An unexpected killing mechanism

To reach their findings, scientists developed a new computer model to simulate the global climate after the asteroid strike. The model was based on published information on Earth’s climate at that point in time, as well as new data from sediment samples taken from the Tanis fossil site in North Dakota that captured a 20-year period during the aftermath of the strike.

The Tanis fossil site provides a unique record of what was perhaps the most significant event in the history of life on our planet. Fossilized fish found at the site have revealed that the asteroid struck off Mexico’s Yucatán Peninsula in springtime. Other fossils found there show how the disastrous day unfolded in unprecedented detail.

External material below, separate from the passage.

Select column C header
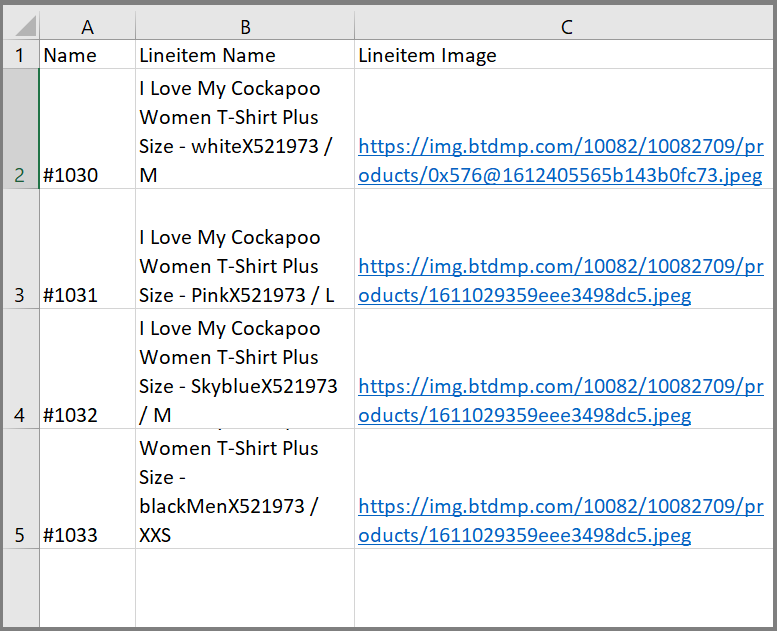565,27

The sample from the site analyzed for the new study contained silicate dust particles that were thrust into the atmosphere in a plume of ejecta before returning to Earth.

The team determined that this fine dust could have remained in the atmosphere for up to 15 years after the asteroid strike. The researchers suggested the global climate may have cooled by as much as 15 degrees Celsius.

Their research marked the first time these dust particles had been studied in detail.

“It had been long assumed that the main killing mechanism was extreme cold following the Chicxulub impact, but of course the cessation of photosynthesis after impact is a mechanism itself,” Senel said.

“Within a few weeks, months (of the impact), the planet underwent a global shutdown in photosynthesis, which continued for almost two years during which photosynthesis is completely gone,” Senel added. “Then it starts getting back to recovery after these two years. … Within three to four years, it reaches a complete recovery.”

Mysteries surrounding mass extinction

Senel said the model revealed that the shutdown of photosynthesis — the process by which plants use sunlight, water and carbon dioxide to produce energy and oxygen — was directly linked to the fine dust ejected into the atmosphere that blocked the sun.

Paleontologist Alfio Alessandro Chiarenza said the study helped unravel some of the mysteries surrounding the mass extinction event.

“The main takeaway from this paper is that it provides more precise constraints on the composition, properties, and duration of the fine dust component ejected from the impact site, which contributed to the global darkness during the impact winter,” said Chiarenza, a postdoctoral research fellow at the University of Vigo in Spain. He was not involved in the study.

“This new information enables us to investigate the processes and duration more rigorously, shedding light on the mechanisms behind the blockage of solar radiation, resulting in photosynthesis shutdown and a significant drop in temperatures below the habitable conditions for example for non-avian dinosaurs,” Chiarenza added.